# Zu erledigen:
Kopiere die Zeilen genau so, wie sie sind: Fang bei der Zeile mit „You are a GUI“ an und hör nach der Zeile mit „point(214,5)“ auf. Die Bilder lässt du dabei weg.

# Eingabedaten:
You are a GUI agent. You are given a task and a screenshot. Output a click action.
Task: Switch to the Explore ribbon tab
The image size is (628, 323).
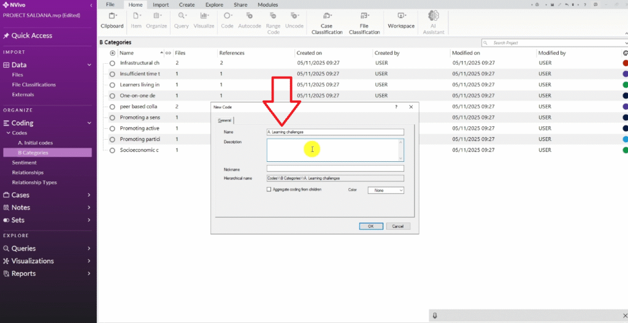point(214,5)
* * *
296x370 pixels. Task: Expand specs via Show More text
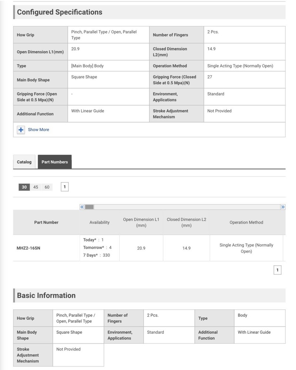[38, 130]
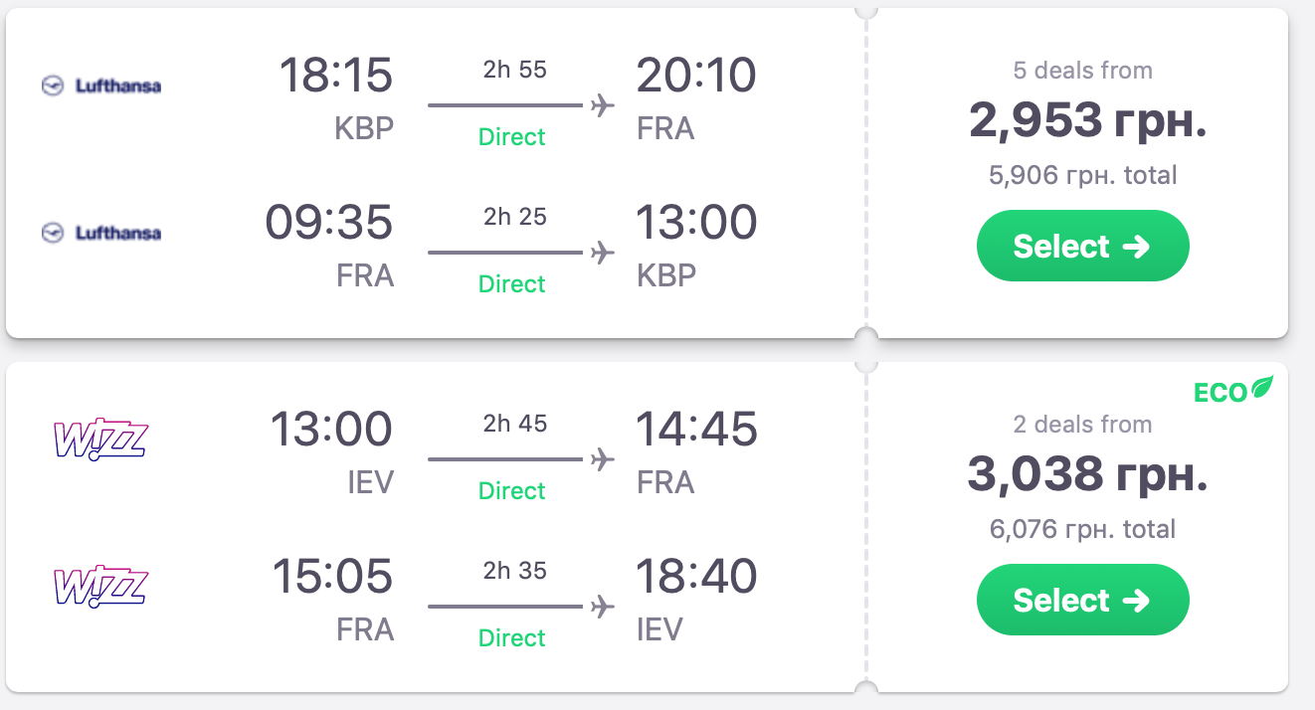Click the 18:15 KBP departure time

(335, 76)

# Ergebnis:
You are a GUI agent. You are given a task and a screenshot. Output a click action.
Task: Switch to the Explore ribbon tab
The image size is (628, 323).
point(214,5)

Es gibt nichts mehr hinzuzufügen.